## The input
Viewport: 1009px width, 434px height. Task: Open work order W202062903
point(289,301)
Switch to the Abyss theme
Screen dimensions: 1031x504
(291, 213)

## Your assignment
Set the whole listing down again, unchanged.

## Result of this exercise
Viewport: 1009px width, 434px height. Task: Open work order W202062903
point(289,301)
Switch to the Abyss theme
Screen dimensions: 1031x504
(291, 213)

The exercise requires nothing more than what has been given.